To conduct a statistical analysis on the precipitation data, Microsoft Excel is used. Graphs are fitted with the yearly data on the x-axis and the precipitation in millimetres on the y-axis. A trendline is added to the graph to establish if there is a significant in the annual precipitation from 1980 till 2017. The coefficients of the regression line can be visualized in Microsoft Excel and they will be explained as well as the significance of the R-squared value with a F-test with a 95% confidence level. The R-squared will determine the variance explained by X and results in the reliability of the
regression line. This statistical analysis is performed for all 18 weather stations. Also the normal values for every month are visualised in a graph.
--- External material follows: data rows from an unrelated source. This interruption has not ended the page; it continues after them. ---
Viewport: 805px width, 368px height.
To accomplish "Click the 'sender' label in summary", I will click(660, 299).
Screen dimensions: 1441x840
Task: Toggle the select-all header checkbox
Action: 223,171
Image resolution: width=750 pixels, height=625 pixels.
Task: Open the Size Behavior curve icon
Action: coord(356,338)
The Excel sheet also contains a column with the monthly precipitation for each year as well as an anomaly for the difference between a specific month of a year and the normal precipitation of that month.
Since there is a difference in precipitation between B-climates and C-climates according to the Köppen-Geiger climate classification, an unpaired two sampled t-test is conducted between a group of 12 B-climates and 6 C-climates. The t-test is conducted on the annual averages of
precipitation in the first t-test and on the trend coefficients in the second t-test. It is likely that the first t-test is significant, since B-climates are classified as more dry climates than C-climates. If the outcome of the second t-test is significant, it means that there is a significant difference between the trends of B-climates and C-climates on drought.
For establishing the relationship between the drought in South Africa and the influence of El Niño, first a dataset of sea surface temperature is required. The National Ocean and Atmospheric Administration (NOAA) monitored El Niño and La Niña as part of the El Niño-Southern Oscillation (ENSO). The strength of an El Niño or La Niña is measured with the Oceanic Nino Index (ONI) of Niño 3.4, that is explained by 3 months of sea surface temperature in the east-central tropical Pacific. The values of the ONI are degrees of Celsius above the 30 years normal of sea surface temperatures in region 3.4 for that month. Values of 0.5°C or higher are related to an El Niño and values with an index of -0.5°C or lower are related to La Niña (Dahlman, 2009).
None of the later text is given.